> **ABOUT THIS TASK**
Write each entry out again, exactly as it is written.

> **INFORMATION GIVEN**
★ ★ ★ ★ ★ ★ ★

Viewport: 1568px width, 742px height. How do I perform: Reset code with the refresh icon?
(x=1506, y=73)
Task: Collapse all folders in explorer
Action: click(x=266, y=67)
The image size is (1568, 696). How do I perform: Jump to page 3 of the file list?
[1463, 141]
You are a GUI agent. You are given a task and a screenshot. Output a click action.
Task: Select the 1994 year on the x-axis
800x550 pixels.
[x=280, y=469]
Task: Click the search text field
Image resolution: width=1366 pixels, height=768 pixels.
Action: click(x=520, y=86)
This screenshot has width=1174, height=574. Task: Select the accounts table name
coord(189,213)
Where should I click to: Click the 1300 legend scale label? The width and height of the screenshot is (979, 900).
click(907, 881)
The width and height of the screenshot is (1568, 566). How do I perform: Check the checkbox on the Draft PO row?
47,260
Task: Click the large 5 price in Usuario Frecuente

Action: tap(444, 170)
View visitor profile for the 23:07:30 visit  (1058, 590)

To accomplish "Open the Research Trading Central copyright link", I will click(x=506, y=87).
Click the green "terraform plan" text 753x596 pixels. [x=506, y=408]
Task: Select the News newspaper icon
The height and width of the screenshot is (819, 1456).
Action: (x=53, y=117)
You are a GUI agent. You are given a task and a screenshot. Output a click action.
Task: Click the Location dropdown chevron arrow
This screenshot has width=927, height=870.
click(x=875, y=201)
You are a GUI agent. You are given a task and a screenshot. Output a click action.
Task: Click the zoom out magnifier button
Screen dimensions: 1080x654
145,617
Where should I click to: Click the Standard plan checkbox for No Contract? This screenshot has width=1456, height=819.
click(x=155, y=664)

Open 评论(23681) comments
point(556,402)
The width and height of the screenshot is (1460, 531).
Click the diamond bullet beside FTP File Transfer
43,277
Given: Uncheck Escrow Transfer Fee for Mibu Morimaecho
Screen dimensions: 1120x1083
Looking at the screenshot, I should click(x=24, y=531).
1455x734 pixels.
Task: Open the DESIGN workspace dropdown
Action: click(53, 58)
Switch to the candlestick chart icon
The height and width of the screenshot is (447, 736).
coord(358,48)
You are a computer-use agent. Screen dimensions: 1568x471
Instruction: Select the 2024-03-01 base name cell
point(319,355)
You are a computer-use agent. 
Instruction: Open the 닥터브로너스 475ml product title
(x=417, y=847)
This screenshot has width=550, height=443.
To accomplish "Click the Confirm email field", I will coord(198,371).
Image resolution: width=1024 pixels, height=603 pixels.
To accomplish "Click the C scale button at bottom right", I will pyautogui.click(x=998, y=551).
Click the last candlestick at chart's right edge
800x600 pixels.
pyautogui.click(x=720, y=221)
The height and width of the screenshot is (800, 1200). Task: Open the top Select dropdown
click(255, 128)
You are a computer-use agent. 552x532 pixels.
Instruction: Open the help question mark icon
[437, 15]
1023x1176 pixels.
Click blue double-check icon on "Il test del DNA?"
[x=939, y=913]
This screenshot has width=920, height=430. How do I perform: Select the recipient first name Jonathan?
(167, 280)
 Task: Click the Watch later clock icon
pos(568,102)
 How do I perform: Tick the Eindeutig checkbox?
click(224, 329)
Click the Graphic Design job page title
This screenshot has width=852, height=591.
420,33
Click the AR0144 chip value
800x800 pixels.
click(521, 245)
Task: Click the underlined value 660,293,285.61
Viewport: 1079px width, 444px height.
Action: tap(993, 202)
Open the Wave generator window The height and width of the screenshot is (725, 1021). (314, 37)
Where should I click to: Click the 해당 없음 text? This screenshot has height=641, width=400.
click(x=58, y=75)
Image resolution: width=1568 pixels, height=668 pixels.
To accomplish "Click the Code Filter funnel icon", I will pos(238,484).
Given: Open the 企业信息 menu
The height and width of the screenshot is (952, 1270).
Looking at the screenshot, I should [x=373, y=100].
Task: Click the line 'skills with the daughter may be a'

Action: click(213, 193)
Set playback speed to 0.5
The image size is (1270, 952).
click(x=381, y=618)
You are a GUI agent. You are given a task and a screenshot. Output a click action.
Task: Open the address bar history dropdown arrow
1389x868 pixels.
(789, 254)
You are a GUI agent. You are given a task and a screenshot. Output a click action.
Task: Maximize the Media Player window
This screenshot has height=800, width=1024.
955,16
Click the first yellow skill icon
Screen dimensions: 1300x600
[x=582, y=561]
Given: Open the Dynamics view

★ ★ ★ ★ ★ ★ ★

> **ANSWER AREA**
Viewport: 1568px width, 742px height. How do I perform: Reset code with the refresh icon?
(x=1506, y=73)
Task: Collapse all folders in explorer
Action: click(x=266, y=67)
The image size is (1568, 696). How do I perform: Jump to page 3 of the file list?
[1463, 141]
You are a GUI agent. You are given a task and a screenshot. Output a click action.
Task: Select the 1994 year on the x-axis
800x550 pixels.
[x=280, y=469]
Task: Click the search text field
Image resolution: width=1366 pixels, height=768 pixels.
Action: click(x=520, y=86)
This screenshot has width=1174, height=574. Task: Select the accounts table name
coord(189,213)
Where should I click to: Click the 1300 legend scale label? The width and height of the screenshot is (979, 900).
click(907, 881)
The width and height of the screenshot is (1568, 566). How do I perform: Check the checkbox on the Draft PO row?
47,260
Task: Click the large 5 price in Usuario Frecuente

Action: tap(444, 170)
View visitor profile for the 23:07:30 visit  (1058, 590)

To accomplish "Open the Research Trading Central copyright link", I will click(x=506, y=87).
Click the green "terraform plan" text 753x596 pixels. [x=506, y=408]
Task: Select the News newspaper icon
The height and width of the screenshot is (819, 1456).
Action: (x=53, y=117)
You are a GUI agent. You are given a task and a screenshot. Output a click action.
Task: Click the Location dropdown chevron arrow
This screenshot has width=927, height=870.
click(x=875, y=201)
You are a GUI agent. You are given a task and a screenshot. Output a click action.
Task: Click the zoom out magnifier button
Screen dimensions: 1080x654
145,617
Where should I click to: Click the Standard plan checkbox for No Contract? This screenshot has width=1456, height=819.
click(x=155, y=664)

Open 评论(23681) comments
point(556,402)
The width and height of the screenshot is (1460, 531).
Click the diamond bullet beside FTP File Transfer
43,277
Given: Uncheck Escrow Transfer Fee for Mibu Morimaecho
Screen dimensions: 1120x1083
Looking at the screenshot, I should click(x=24, y=531).
1455x734 pixels.
Task: Open the DESIGN workspace dropdown
Action: click(53, 58)
Switch to the candlestick chart icon
The height and width of the screenshot is (447, 736).
coord(358,48)
You are a computer-use agent. Screen dimensions: 1568x471
Instruction: Select the 2024-03-01 base name cell
point(319,355)
You are a computer-use agent. 
Instruction: Open the 닥터브로너스 475ml product title
(x=417, y=847)
This screenshot has width=550, height=443.
To accomplish "Click the Confirm email field", I will coord(198,371).
Image resolution: width=1024 pixels, height=603 pixels.
To accomplish "Click the C scale button at bottom right", I will pyautogui.click(x=998, y=551).
Click the last candlestick at chart's right edge
800x600 pixels.
pyautogui.click(x=720, y=221)
The height and width of the screenshot is (800, 1200). Task: Open the top Select dropdown
click(255, 128)
You are a computer-use agent. 552x532 pixels.
Instruction: Open the help question mark icon
[437, 15]
1023x1176 pixels.
Click blue double-check icon on "Il test del DNA?"
[x=939, y=913]
This screenshot has width=920, height=430. How do I perform: Select the recipient first name Jonathan?
(167, 280)
 Task: Click the Watch later clock icon
pos(568,102)
 How do I perform: Tick the Eindeutig checkbox?
click(224, 329)
Click the Graphic Design job page title
This screenshot has width=852, height=591.
420,33
Click the AR0144 chip value
800x800 pixels.
click(521, 245)
Task: Click the underlined value 660,293,285.61
Viewport: 1079px width, 444px height.
Action: tap(993, 202)
Open the Wave generator window The height and width of the screenshot is (725, 1021). (314, 37)
Where should I click to: Click the 해당 없음 text? This screenshot has height=641, width=400.
click(x=58, y=75)
Image resolution: width=1568 pixels, height=668 pixels.
To accomplish "Click the Code Filter funnel icon", I will pos(238,484).
Given: Open the 企业信息 menu
The height and width of the screenshot is (952, 1270).
Looking at the screenshot, I should [x=373, y=100].
Task: Click the line 'skills with the daughter may be a'

Action: click(213, 193)
Set playback speed to 0.5
The image size is (1270, 952).
click(x=381, y=618)
You are a GUI agent. You are given a task and a screenshot. Output a click action.
Task: Open the address bar history dropdown arrow
1389x868 pixels.
(789, 254)
You are a GUI agent. You are given a task and a screenshot. Output a click action.
Task: Maximize the Media Player window
This screenshot has height=800, width=1024.
955,16
Click the first yellow skill icon
Screen dimensions: 1300x600
[x=582, y=561]
Given: Open the Dynamics view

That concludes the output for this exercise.